Index: [thread] [date] [subject] [author]
  From: Shawn Leas <sleas@ixion.honeywell.com>
  To  : ggi-develop@eskimo.com
  Date: Mon, 21 Sep 1998 17:15:47 -0500 (CDT)

Re: [VERY offtopic] Re: NVidia is a horseshit company

On Mon, 21 Sep 1998, Stefan Mars wrote:
> On Mon, 21 Sep 1998, Christian Reiniger wrote:
>
> [we don't know who the hell started this subthread] 
> > >> You might not have as much freedom in that respect as you think, at least
> > >> not in the US.  The *freedom* is held in the hands of the buyer, for the
> > >> most part, and not the seller.  If I make widgets, can I choose only to
> > >> sell them to blacks, or only to white folk?
> > >
> > >Yes I thought that was the case.
> > 
> > Here in Germany such a practice is seen as "discrimination of ethnic
> > groups" (or so) and really, really illegal.
> > Fortunately.
> 
> No, that is UNfortunaly. You and I might agree that discrimination and
> rasism is something very bad, something that really should not exist.
> However, should I have rasistical feelings, then that is my right to have.

Feelings, but not business practices.  This thread is getting tiresome.
You can have any child-porn racist murderous thoughts you damn well
desire, but the real world involves interaction with other people, and you
have to observe the rights of others.  Your so-called freedom becomes the
subversion of the rights of your peers, and it violates the premise by
which your freedom exists.

> When I develop something, it must be my right, and mine only, to say to
> what and to whom I will sell, regardles of _why_.
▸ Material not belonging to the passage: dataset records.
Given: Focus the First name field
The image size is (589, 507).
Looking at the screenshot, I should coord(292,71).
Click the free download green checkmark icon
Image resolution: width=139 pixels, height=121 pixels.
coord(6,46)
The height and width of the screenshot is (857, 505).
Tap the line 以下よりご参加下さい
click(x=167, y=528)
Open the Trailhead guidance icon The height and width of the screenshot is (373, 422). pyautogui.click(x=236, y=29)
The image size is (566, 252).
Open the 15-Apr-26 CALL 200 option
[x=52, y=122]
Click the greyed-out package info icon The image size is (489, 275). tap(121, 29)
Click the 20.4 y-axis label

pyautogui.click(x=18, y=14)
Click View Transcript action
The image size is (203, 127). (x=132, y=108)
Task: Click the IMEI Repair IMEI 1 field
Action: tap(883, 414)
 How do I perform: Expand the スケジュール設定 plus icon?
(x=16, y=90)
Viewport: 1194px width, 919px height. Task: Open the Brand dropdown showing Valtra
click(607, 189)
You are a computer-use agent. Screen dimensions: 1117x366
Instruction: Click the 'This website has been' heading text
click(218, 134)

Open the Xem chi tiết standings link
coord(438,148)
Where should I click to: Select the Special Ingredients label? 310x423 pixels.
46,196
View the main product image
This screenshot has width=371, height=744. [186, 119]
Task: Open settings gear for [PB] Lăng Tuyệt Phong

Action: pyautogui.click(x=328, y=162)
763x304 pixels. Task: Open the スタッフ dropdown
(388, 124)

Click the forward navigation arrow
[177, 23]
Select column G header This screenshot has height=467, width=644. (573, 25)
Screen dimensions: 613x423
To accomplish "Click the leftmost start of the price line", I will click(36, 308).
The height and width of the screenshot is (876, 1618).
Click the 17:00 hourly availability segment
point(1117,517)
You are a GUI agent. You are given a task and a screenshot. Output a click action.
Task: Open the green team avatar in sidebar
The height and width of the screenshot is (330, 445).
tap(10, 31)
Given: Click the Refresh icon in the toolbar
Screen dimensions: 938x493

It is a product like anything else, and no ya don't.  Once it's offered to
the *public* for a price, it's out there.  It's like charging men and
women different prices for cars, and though it is done, it IS illegal, and
wrong.

> You see, freedom is one of the most advanced concepts in the world, and it
> takes a lot to live up to the ideals of it. One of the things that lives
> most closely to my heart, is my belief that the inventor has the right to
> what he invents. That he controls it, that he decides for what his
> invention is to be used. If I had developed the ideas and equipment
> necessary for nuclear fission, got them patented, then they are mine,
> because I spent the time, the money, the energy to come up with those
> ideas.

The labor of the mind, or the labor of the backbone, they're the same
under the law.  You make it, you own it.  However, if you offer it for
sale, you must obide by rules of sale.  By the way, the only concept that
freedom needs be based on is the assumption that "all men are created
equal".  Isn't complicated at all.

> Would I allow it to be used by arabs who are such wellknown terrorists
> that the US must immediatdly rush out and bomb them whenever they do
> something the US don't like, and hence could build terrorbombs with this
> knowledge? Of course I wouldn't, but luckily most arabs aren't what I
> described above.

But you reserve the right to.  Sorry, you loose.  I think we can all agree
that this is treason, and violates the rights of every citizen that is
potentially going to get bombed.  Morally and legally bad.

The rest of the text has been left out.